Consumers don’t skimp when it comes to protection, but does the effectiveness of condoms go up with the price? Many people believe brand names offer better protection than the less-expensive generic kinds, or that certain types of condoms are safer. But by law, the brand of a condom makes no difference in protection.
All condoms in the U.S. undergo testing for retail approval. According to the University Health Services Web site, all are “considered equally effective at preventing pregnancy and infection.” The US Food and Drug Administration conducts tests and establishes and enforces manufacturing regulations all condoms must pass, regardless of brand name or price.
As far as the sensation goes, that’s up to the user. Some people enjoy ribbing or extra lubricant, and others prefer a larger size for comfort. In the end, it comes down to what characteristics you and your partner find most preferable.
UHS provides condoms free of charge for students. You can also pick up free condoms at the Health Promotion Resource Center in Room 1.106 of the SSB. While UHS provides free lubricated, non-lubricated and flavored condoms, the Forty Acres Pharmacy sells a variety of condoms and other contraceptives, including emergency contraception like the morning after pill.

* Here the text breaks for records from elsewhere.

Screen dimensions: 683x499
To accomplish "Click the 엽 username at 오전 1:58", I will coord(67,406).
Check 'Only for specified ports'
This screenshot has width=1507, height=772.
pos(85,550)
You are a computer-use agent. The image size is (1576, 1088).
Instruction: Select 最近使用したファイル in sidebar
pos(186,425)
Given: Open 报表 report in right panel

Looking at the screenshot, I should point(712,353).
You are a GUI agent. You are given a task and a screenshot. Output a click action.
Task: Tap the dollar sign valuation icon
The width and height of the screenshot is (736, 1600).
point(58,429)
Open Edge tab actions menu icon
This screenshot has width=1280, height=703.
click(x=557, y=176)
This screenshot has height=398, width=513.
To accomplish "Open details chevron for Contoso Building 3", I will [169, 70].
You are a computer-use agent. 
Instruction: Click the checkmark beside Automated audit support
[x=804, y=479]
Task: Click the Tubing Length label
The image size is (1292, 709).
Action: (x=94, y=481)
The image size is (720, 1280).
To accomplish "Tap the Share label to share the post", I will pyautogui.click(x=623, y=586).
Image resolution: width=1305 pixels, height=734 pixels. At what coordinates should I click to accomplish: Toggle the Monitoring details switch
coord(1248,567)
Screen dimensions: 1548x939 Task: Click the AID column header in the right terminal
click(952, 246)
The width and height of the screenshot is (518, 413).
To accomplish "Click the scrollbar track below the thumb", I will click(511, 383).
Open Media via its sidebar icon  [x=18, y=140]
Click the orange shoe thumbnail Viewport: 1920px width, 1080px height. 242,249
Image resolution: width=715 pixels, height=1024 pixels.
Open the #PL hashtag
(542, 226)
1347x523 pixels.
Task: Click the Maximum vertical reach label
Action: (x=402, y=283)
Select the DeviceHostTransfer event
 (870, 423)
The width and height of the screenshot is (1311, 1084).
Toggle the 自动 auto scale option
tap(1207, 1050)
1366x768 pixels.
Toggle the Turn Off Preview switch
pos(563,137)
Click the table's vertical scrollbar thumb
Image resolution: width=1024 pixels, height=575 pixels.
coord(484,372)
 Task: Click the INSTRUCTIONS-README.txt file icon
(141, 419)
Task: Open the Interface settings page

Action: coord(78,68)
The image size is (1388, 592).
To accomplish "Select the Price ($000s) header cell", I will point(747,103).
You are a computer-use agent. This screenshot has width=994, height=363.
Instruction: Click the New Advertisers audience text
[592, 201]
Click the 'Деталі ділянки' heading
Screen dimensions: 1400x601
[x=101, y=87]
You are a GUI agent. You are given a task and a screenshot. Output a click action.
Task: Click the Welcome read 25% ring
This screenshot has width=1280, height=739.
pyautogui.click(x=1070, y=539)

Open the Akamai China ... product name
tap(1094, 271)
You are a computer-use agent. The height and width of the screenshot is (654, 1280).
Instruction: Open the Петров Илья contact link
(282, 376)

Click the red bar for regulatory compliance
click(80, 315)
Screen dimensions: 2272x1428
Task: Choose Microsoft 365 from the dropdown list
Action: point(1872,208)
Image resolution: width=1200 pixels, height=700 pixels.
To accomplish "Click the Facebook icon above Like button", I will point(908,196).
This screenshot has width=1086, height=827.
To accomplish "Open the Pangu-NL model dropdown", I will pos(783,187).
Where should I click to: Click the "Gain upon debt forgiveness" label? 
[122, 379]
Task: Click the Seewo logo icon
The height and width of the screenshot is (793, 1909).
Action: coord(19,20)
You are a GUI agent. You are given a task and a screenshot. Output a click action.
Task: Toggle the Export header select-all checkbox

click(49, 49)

“Like anyone, I’ve heard my share of condom myths from friends. For example, it’s believed that thinner condoms aren’t as safe others, ones with spermicide are safer and that you shouldn’t keep any in your wallet,” said biomedical engineering freshman Varun Koneru.
Ultra-thin latex condoms are sometimes rumored to be less effective than normal ones. While this may sound intuitive, it is not proven. Not only has the FDA approved the ultra-thin condoms, but a study by Consumer Reports found that there is no correlation between the performance of a condom and its price and thickness.
According to the FDA, spermicidal condoms are no more effective in preventing pregnancy than traditional condoms. In fact, UHS recommends against their use, as it “can increase the risk of some STIs,” their website states.
Even though most condoms come pre-lubricated, one should add lubricant to the inside and outside to reduce friction and the chance of breakage. When used correctly, condoms break only 2 percent of the time.
The most common reason for breakage is not in using a cheaper, generic brand, but in human error. Common mistakes include using an oil-based lubricant instead of water-based, forgetting to pinch the tip when putting it on or using it after the expiration date.
One common truth that is often mistaken as a myth is that storing a condom in one’s wallet leads to breakage. Simple actions like walking around campus, sitting down or going through temperature changes can be detrimental to a condom’s effectiveness.